Wells Fargo chipped in $35,000 to underwrite this concert, the biggest of its kind on the Sacramento holiday calendar, said SCSO board President James McCormick. Wells Fargo and SCSO also provided tickets for underprivileged Sacramento residents and veterans.
“Memorial Auditorium is such a venerable old building for our community,” Kendrick said. “When it opened in 1927, it was dedicated to veterans. So, something new this year, we’ll actually have many veterans attend the performance. We’re working with a number of veteran associations around town to help bring the people to the concert and let them experience Christmas with us. We’re also collecting toys for the Marines’ Toys for Tots campaign to hopefully help the community, too.”
Memorial Auditorium itself inspired a dramatic candlelit opening procession with the entire ensemble slowly moving to the center stage. The audience becomes immersed in the often-familiar music.
“The warm atmosphere created by Memorial Auditorium’s U-shaped seating plan fosters a very strong sense of community at the concert itself,” said SCSO alto Charlene Black. “For most people attending, witnessing the power of such a large chorus and orchestra and even singing along with the orchestra in the second half of the program leaves an indelible impression, one sparkling with hope and joy.”

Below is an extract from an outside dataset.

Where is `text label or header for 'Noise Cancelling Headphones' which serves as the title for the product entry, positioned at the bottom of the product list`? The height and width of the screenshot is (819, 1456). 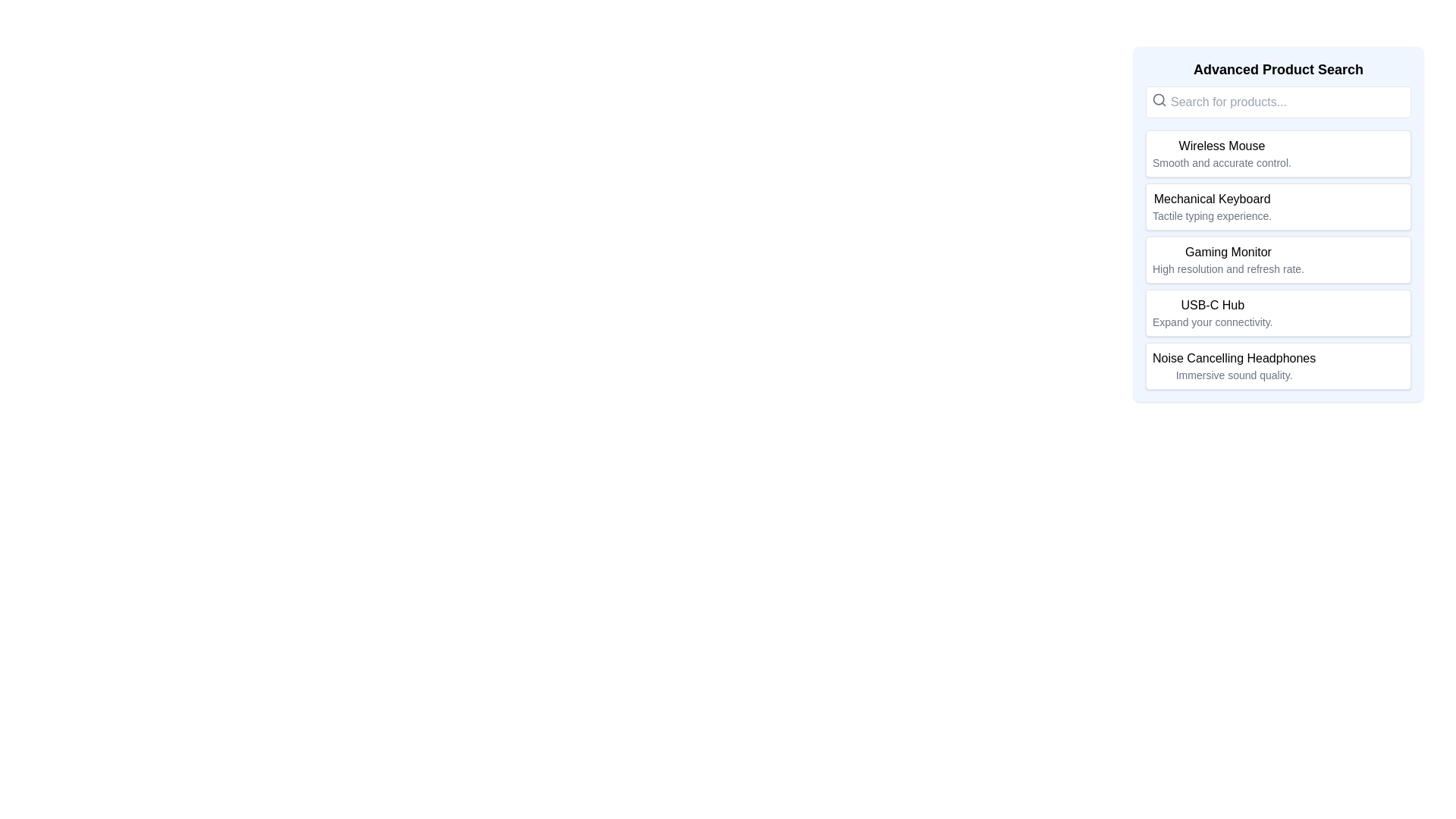
text label or header for 'Noise Cancelling Headphones' which serves as the title for the product entry, positioned at the bottom of the product list is located at coordinates (1234, 359).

Added Kendrick: “One reason I really love Memorial Auditorium is that it wraps around you like a warm blanket. You can see the whole audience standing up, often holding small children. There’s a warm glow to the hall; you can feel it. It’s so refreshing. Every year, I get choked up. (In the singalong) the audience feels like part of the chorus, too. It’s really touching.”
Kendrick chose a mix of modern and traditional arrangements, something to keep his musicians interested while pleasing the devoted audience. Tenor Tevye Ditter serves as the evening’s soloist and also will narrate “ ’Twas the Night Before Christmas.”
This concert puts an exclamation point on the end of an exciting year for the SCSO, Kendrick said. The ensemble recently released its “Home for the Holidays” CD (which will be available at Saturday’s concert). During the summer, the chorus toured Italy, singing at some of its most famous cathedrals.
“We took with us music from the 16th century and earlier and had the opportunity to sing this music in churches that date back even older.” Kendrick said. “The acoustics were unbelievable and the music so fulfilling.”
Some moments were once-in-a-lifetime. At one ancient Italian church, the chorus used a basement crypt as a changing room.
“We looked around and there were 12th century tombstones and marble altars,” Kendrick said. “We had 14th century dust on our shoes. But then we ascended (into the church) and found an audience from around the world; we heard seven different languages. They were waiting to hear our chorus from Sacramento sing. It was quite remarkable.”
But the highlight was a special performance at St. Peter’s Basilica in the Vatican.
“Walking into St. Peter’s takes your breath away,” Kendrick added. “You look up and see these huge beams of light glowing through the windows of St. Peter’s. We felt like ants. It was a life-changing, unbelievable experience.”